## begin

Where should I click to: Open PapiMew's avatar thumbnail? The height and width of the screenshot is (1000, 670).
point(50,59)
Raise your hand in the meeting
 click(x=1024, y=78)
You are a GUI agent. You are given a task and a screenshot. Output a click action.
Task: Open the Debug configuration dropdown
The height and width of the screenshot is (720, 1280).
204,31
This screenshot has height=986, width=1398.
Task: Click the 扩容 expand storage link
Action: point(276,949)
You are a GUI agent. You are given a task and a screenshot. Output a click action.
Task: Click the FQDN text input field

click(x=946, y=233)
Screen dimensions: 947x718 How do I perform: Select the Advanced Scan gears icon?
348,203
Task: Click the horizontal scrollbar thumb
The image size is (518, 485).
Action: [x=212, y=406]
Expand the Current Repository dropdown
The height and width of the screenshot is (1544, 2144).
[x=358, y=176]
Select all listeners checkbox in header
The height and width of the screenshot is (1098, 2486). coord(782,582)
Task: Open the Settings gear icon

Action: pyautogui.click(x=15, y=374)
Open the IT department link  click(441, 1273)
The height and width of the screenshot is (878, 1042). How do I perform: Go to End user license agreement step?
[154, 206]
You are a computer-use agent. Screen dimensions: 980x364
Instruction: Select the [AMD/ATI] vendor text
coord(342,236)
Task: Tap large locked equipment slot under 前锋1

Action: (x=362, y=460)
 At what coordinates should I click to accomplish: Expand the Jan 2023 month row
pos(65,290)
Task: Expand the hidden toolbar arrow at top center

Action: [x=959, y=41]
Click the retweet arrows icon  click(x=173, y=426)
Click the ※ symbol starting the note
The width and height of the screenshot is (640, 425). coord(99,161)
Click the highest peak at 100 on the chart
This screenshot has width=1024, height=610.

## end

**What you need to do:** Please format every line of the data above as a JSON list of strings, one string per line, leaving out blank lines.

**Solution:**
[
  "Where should I click to: Open PapiMew's avatar thumbnail? The height and width of the screenshot is (1000, 670).",
  "point(50,59)",
  "Raise your hand in the meeting",
  " click(x=1024, y=78)",
  "You are a GUI agent. You are given a task and a screenshot. Output a click action.",
  "Task: Open the Debug configuration dropdown",
  "The height and width of the screenshot is (720, 1280).",
  "204,31",
  "This screenshot has height=986, width=1398.",
  "Task: Click the 扩容 expand storage link",
  "Action: point(276,949)",
  "You are a GUI agent. You are given a task and a screenshot. Output a click action.",
  "Task: Click the FQDN text input field",
  "click(x=946, y=233)",
  "Screen dimensions: 947x718 How do I perform: Select the Advanced Scan gears icon?",
  "348,203",
  "Task: Click the horizontal scrollbar thumb",
  "The image size is (518, 485).",
  "Action: [x=212, y=406]",
  "Expand the Current Repository dropdown",
  "The height and width of the screenshot is (1544, 2144).",
  "[x=358, y=176]",
  "Select all listeners checkbox in header",
  "The height and width of the screenshot is (1098, 2486). coord(782,582)",
  "Task: Open the Settings gear icon",
  "Action: pyautogui.click(x=15, y=374)",
  "Open the IT department link  click(441, 1273)",
  "The height and width of the screenshot is (878, 1042). How do I perform: Go to End user license agreement step?",
  "[154, 206]",
  "You are a computer-use agent. Screen dimensions: 980x364",
  "Instruction: Select the [AMD/ATI] vendor text",
  "coord(342,236)",
  "Task: Tap large locked equipment slot under 前锋1",
  "Action: (x=362, y=460)",
  " At what coordinates should I click to accomplish: Expand the Jan 2023 month row",
  "pos(65,290)",
  "Task: Expand the hidden toolbar arrow at top center",
  "Action: [x=959, y=41]",
  "Click the retweet arrows icon  click(x=173, y=426)",
  "Click the ※ symbol starting the note",
  "The width and height of the screenshot is (640, 425). coord(99,161)",
  "Click the highest peak at 100 on the chart",
  "This screenshot has width=1024, height=610."
]